## QUOTED TEXT
================================

One of the myths about musical composition is the idea that the "genius" of Beethoven or Mozart lies in the final act of "synthesis" in which the whole is formed. But in fact, relatively simple algorithms ( like the program "Emmy" ) are able to compose new pieces in style of Mozart, to such an extent as to be indistinguishable from the actual composer's, so long as it is fed some of those component expressive devices (the "idiom") that Mozart developed. A student of composition can imitate Mozart's style so well that they can be passed off as "forgeries" (and in fact there were several works that were forgeries of Haydn). [ Edit: this is not quite true -- it is true for the lesser works, but not the greater ones.] The actual "genius" of composition consists of developing those component conceptions themselves - of the long and laborious process in which a composer develops, accumulates and filters out extraneous elements to shape a particular "idiom". In this way, musical composition is almost entirely like musical performance, in that most of the work consists not of generating combinations but filtering them out. What distinguishes Dvorak from mediocre Viennese Waltz composers (e.g., Strauss II) is not even "creativity" in terms of combination, but the ability to see what component ideas and tunes are promising and which are tedious or idiotic. It is in other words the ability to feel music and to emotionally react to it, to see one's own experiences reflected in it, which is why nothing of importance is ever made by composers who grew up in a city and who never had any real contact with nature or meaningful relationships with humans - i.e., something outside of oneself. (Also, I find it funny that Chopin's scribblings are most easily imitated by that program in the book above.)


(Other important sources: Hindemith's remarkable series of textbooks on musical composition.)

* Rap "music". A misnomer of course, since rap is not music. It is just (bad, I would think) poetry read aloud. This should be taken with a grain of salt, since I stopped listening to this a long time ago. But the affinity of rap with poetry should be a reminder that poetry is not somehow "less popular", it was always more popular than pure music.

* Dance. The problem with this is exactly the opposite of rap "music" - dance is a combination of actual dance and music, but it seems like the music is not dependent on the dance while the dance would lose all its effect without any music. Some more examination of this topic is warranted.

================================

## DATA EXTRACT
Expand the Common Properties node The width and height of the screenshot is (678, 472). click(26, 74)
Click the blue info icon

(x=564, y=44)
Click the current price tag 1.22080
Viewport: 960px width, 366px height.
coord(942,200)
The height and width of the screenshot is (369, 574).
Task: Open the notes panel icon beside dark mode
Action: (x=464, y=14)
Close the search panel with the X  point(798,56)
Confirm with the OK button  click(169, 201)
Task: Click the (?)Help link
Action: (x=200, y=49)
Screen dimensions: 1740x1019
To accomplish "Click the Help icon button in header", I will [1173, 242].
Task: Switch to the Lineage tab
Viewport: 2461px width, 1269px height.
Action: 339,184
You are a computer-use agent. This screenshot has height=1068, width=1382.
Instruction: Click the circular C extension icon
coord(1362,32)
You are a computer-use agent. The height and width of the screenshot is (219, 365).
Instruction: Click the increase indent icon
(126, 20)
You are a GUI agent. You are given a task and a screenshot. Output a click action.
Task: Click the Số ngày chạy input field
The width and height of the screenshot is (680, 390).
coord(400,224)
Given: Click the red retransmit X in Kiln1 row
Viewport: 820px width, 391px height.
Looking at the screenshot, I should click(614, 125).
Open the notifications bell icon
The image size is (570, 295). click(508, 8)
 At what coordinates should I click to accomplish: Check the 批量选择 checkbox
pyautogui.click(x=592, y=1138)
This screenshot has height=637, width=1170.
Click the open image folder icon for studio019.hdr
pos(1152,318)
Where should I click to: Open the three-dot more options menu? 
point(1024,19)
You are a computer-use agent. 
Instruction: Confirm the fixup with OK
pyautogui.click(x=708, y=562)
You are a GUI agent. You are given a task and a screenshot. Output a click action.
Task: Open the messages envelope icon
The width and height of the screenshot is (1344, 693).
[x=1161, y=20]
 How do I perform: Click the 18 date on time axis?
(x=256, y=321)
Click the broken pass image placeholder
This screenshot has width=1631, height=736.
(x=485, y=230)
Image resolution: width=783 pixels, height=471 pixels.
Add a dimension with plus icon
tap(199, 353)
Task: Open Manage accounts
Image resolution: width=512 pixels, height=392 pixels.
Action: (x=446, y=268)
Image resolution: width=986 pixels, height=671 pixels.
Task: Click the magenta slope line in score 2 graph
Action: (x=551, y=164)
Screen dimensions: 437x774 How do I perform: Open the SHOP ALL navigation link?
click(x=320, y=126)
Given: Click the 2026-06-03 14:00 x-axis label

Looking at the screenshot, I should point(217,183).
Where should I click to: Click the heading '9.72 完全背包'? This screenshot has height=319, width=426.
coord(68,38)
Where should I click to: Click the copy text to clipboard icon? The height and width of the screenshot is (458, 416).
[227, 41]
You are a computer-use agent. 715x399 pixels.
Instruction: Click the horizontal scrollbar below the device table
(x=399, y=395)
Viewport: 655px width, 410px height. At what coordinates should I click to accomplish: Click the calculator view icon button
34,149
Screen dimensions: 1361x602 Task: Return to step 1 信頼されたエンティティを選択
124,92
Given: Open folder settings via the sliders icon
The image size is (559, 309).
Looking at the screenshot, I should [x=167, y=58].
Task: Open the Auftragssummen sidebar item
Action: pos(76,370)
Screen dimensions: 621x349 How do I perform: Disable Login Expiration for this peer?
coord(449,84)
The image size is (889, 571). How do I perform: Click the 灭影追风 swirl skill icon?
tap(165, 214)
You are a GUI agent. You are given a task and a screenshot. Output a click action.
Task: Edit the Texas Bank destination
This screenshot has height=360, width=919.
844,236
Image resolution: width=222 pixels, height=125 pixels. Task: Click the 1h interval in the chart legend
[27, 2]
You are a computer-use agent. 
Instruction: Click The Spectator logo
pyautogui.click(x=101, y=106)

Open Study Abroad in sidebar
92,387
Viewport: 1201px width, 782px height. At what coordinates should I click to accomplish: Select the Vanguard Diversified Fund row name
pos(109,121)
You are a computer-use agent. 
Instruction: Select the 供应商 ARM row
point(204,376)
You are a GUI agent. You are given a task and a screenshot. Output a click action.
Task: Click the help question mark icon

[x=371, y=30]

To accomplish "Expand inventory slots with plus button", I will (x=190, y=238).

================================

## REQUIRED WORK
- a) Write out the portion of the passage on musical composition starting with "(Other important sources: Hindemith's" and going on through "topic is warranted.".
- b) According to the passage on musical composition, what is the name of the program that can compose new pieces in the style of Mozart?
- c) List every person named in the passage on musical composition.

## SOLUTIONS TO THE EXERCISE
- a)
(Other important sources: Hindemith's remarkable series of textbooks on musical composition.)

* Rap "music". A misnomer of course, since rap is not music. It is just (bad, I would think) poetry read aloud. This should be taken with a grain of salt, since I stopped listening to this a long time ago. But the affinity of rap with poetry should be a reminder that poetry is not somehow "less popular", it was always more popular than pure music.

* Dance. The problem with this is exactly the opposite of rap "music" - dance is a combination of actual dance and music, but it seems like the music is not dependent on the dance while the dance would lose all its effect without any music. Some more examination of this topic is warranted.

- b) Emmy

- c) Beethoven, Mozart, Haydn, Dvorak, Strauss II, Chopin, Hindemith